Wednesday, April 28, 2010

Through My Eyes

After three days in Bhilwara, we are back in the Kheda. Sitting in the open air is so much better than the stifling heat of a noisy fan circulating warm air. The heat in cities is unmoving, suffocating. It envelopes you like an uncomfortable sauna. In the village it is much cooler. No rickety fan. No devious mosquitoes devouring me as I sleep. The village is a vast land surrounded by forests. The breeze is free to come and go as it pleases. Occasionally, it evaporates the beads of sweat collecting on my temples. I am being spoiled here, where the only disruption at night is music, where I feel closer to the full moon that stares back at me.

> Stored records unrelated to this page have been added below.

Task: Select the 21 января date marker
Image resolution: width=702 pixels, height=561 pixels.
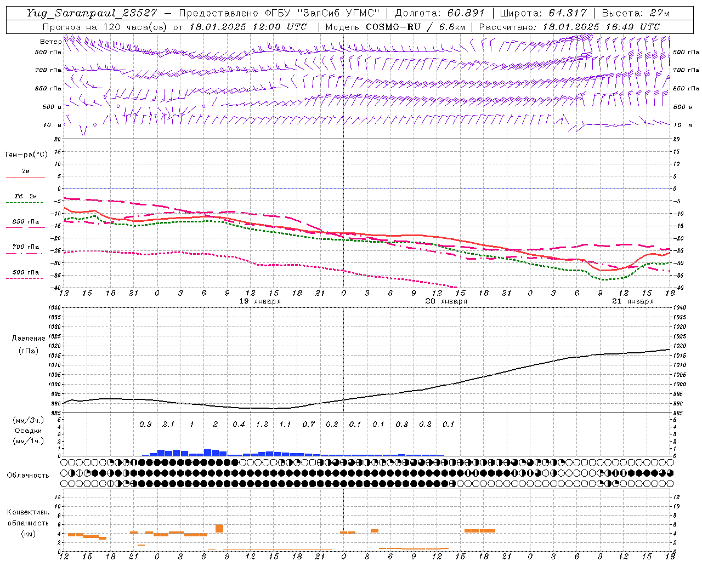Action: click(x=632, y=301)
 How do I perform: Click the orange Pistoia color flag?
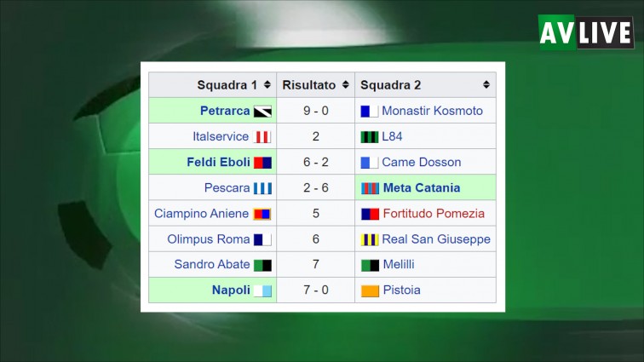[370, 291]
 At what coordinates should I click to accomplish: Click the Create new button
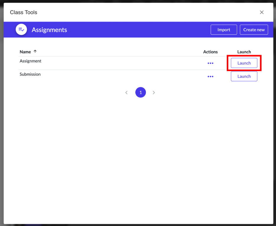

I missed my Kheda. "Ram Ram Sa" has become my normal 'Hello' and 'Goodbye'. I have to restrain myself from saying 'Vah' as a response. Here, 'Vah' can mean cool / great/ fine/ alright/ okay/ amazing/ yes. I find myself appreciating the simple life more. A life where culture and social relationships trump greed and corruption. I'm in the mood for romanticizing. Humor me.

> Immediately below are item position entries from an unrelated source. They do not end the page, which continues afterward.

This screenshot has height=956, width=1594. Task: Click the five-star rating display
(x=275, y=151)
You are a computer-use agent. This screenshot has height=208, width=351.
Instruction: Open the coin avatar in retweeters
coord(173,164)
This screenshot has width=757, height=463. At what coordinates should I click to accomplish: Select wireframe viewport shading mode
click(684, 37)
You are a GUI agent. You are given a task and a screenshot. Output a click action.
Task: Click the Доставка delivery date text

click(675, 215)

I want you to see this community through my eyes. The blue-eyed bua of Nandram who wears backless blouses and does nothing but sit all day. She's an old widow with crew-cut hair, her eyes too weak to do any good. Sometimes she comes up and sits with us, saying nothing. And then she leaves, just like that. Meera, Bhuri, Ratni...these are women I am getting to know better than others. These women have taken me under their wing, treated me less as a "Madam" and more as a friend. I want to know the stories of these bright, beautiful souls; I want to tell you those stories. View the Kheda through my eyes; it will change you in unexpected ways.